To correct for hybridization efficiency, results were scaled to an average signal intensity of 1500. A serial four-step analysis was completed to select the significantly modified transcripts while minimizing false-positive genes. The first step excluded all probe sets with signal below the probe pair threshold (nc). Average background (67.8 ± 0.80) and scaled noise (3.7 ± 0.3) were calculated for each array and entered in the subsequent analysis. 1) Genes showing an absolute call of present (P-calls) according to MAS 5 algorithm. The average percentage of P-calls was 39.1 ± 2.8. 2) Genes showing a difference call of increased “I” or decreased “D.” 3) Genes with a difference in signal detection of at least 4.5 times the average background minus the scaled noise. The genes having satisfied these criteria were included in the fourth level of selection based on a fold change ≥2 or ≤−2 and consistent in at least two comparisons (Fig. 1). Functional clustering of the up- and downregulated genes was based on public databases according to the biological functions of their putative encoded proteins.

Quantitative real-time PCR.

RT-PCR analysis was performed using a fluorescence temperature cycler (Lightcycler; Roche Molecular Diagnosis, Indianapolis, IN). Specific primers were designed within the 3′ coding region of the genes (sequences available upon request).
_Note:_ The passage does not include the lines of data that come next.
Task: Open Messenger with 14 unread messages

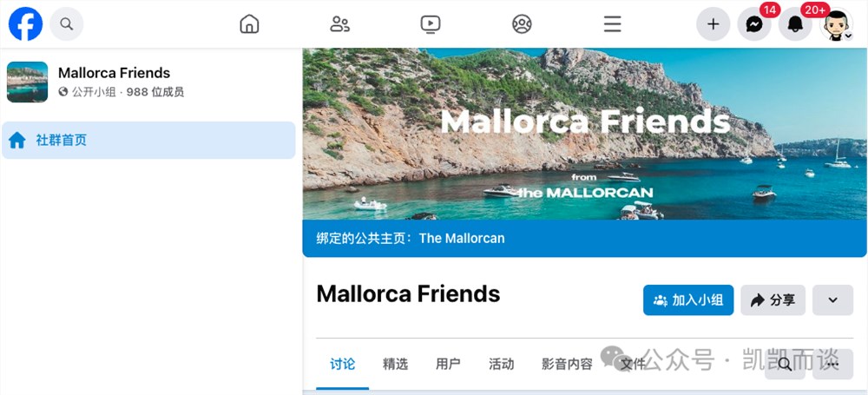Action: coord(754,23)
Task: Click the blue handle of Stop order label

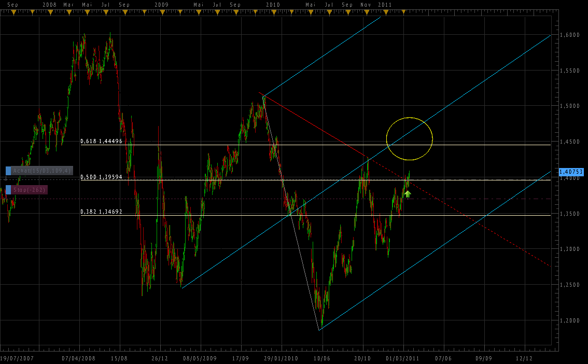Action: [8, 190]
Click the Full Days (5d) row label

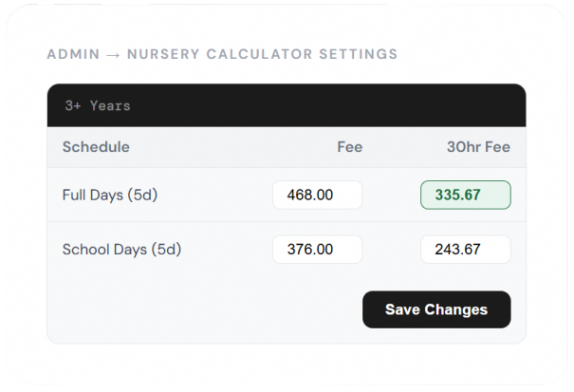tap(109, 196)
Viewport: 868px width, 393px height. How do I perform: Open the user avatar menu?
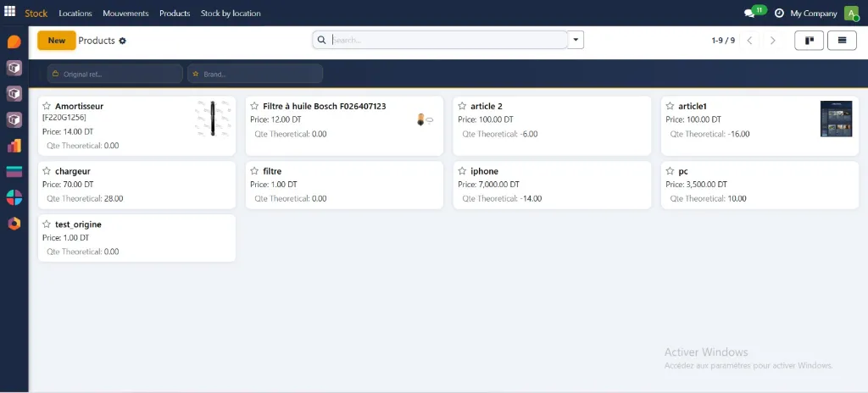pos(851,13)
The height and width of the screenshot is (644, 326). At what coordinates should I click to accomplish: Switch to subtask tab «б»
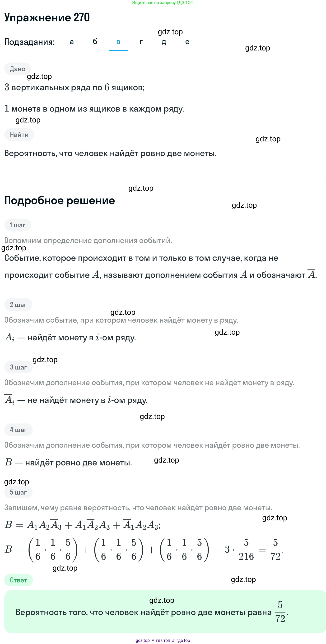[x=95, y=42]
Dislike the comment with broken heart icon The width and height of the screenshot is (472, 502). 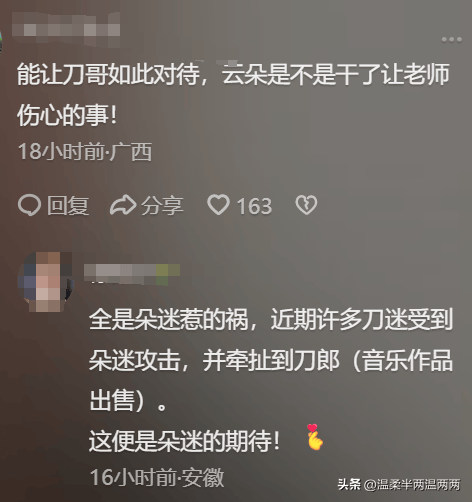(x=306, y=205)
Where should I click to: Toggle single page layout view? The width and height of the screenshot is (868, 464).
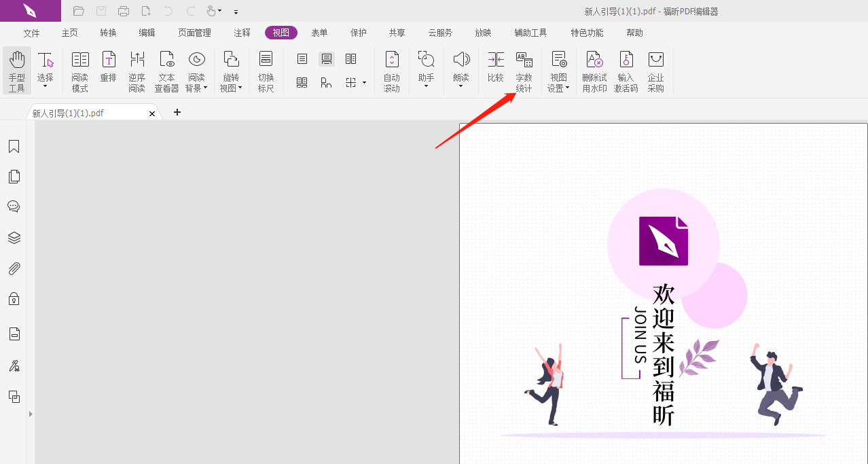301,58
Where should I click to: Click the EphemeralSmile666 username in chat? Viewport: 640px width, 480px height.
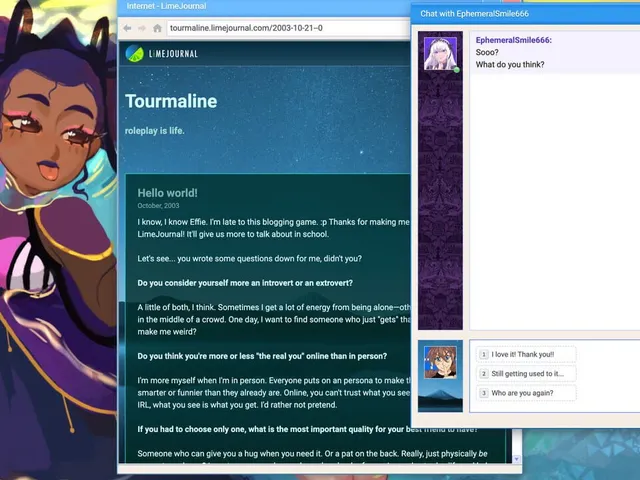tap(513, 40)
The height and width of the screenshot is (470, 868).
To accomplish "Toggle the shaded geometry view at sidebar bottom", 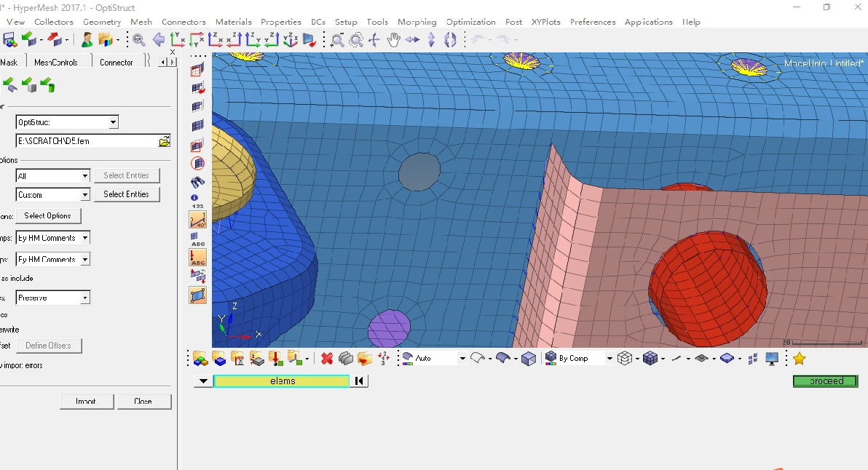I will 197,295.
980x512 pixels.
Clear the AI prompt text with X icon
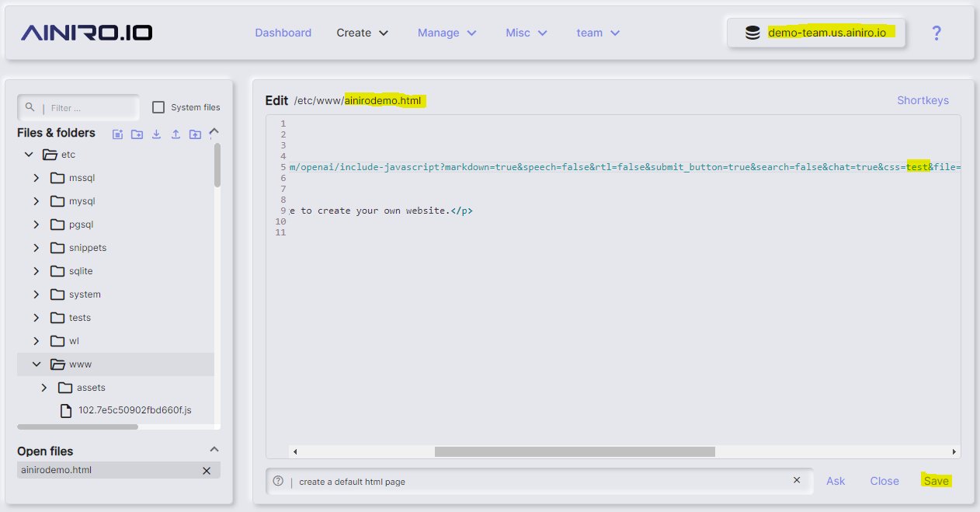(x=796, y=480)
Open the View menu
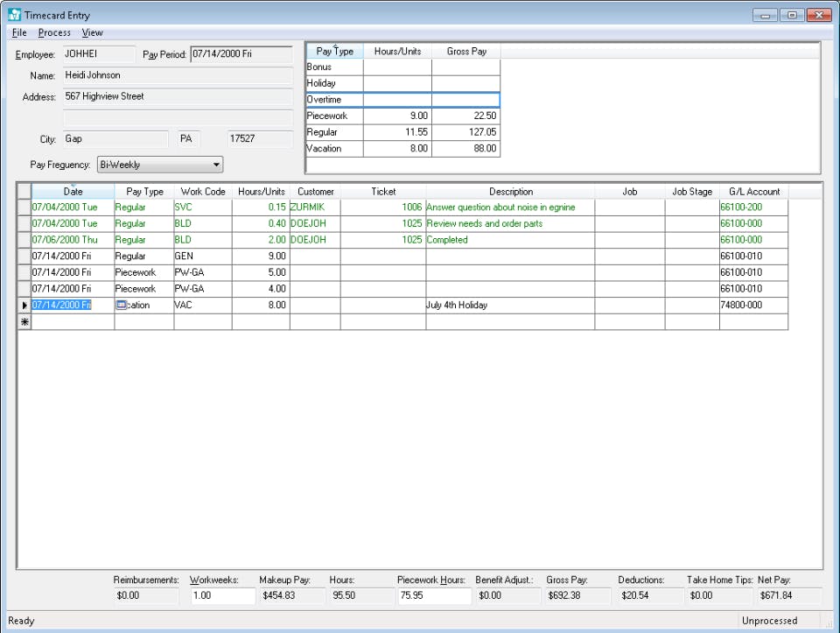 pyautogui.click(x=92, y=32)
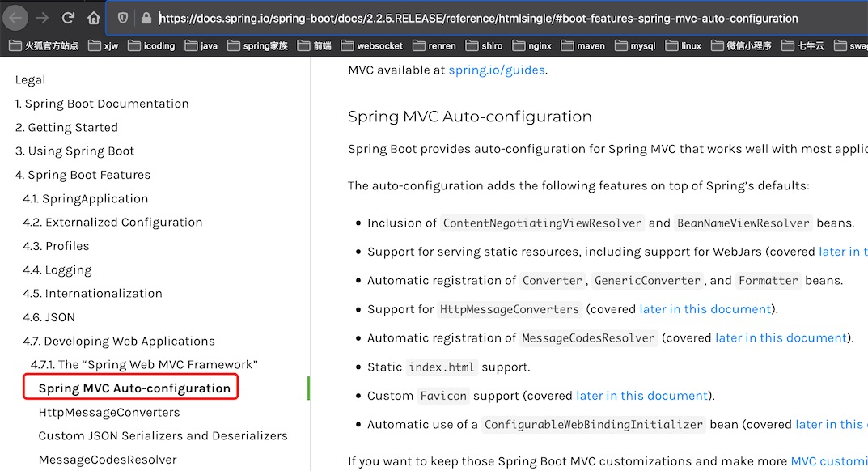Go to the browser home page

coord(94,18)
Real-time reactions were carried out in duplicate, and amplicons were analyzed by generating melting curves with continuous measurement of fluorescence. The PCR products were separated on 1.5% agarose gel. Results were calculated as relative differences in target Ct values normalized to β-actin.

Statistical analysis.

All data are presented as mean ± SE. Significance for statistical differences was calculated using a unpaired Student’s t test.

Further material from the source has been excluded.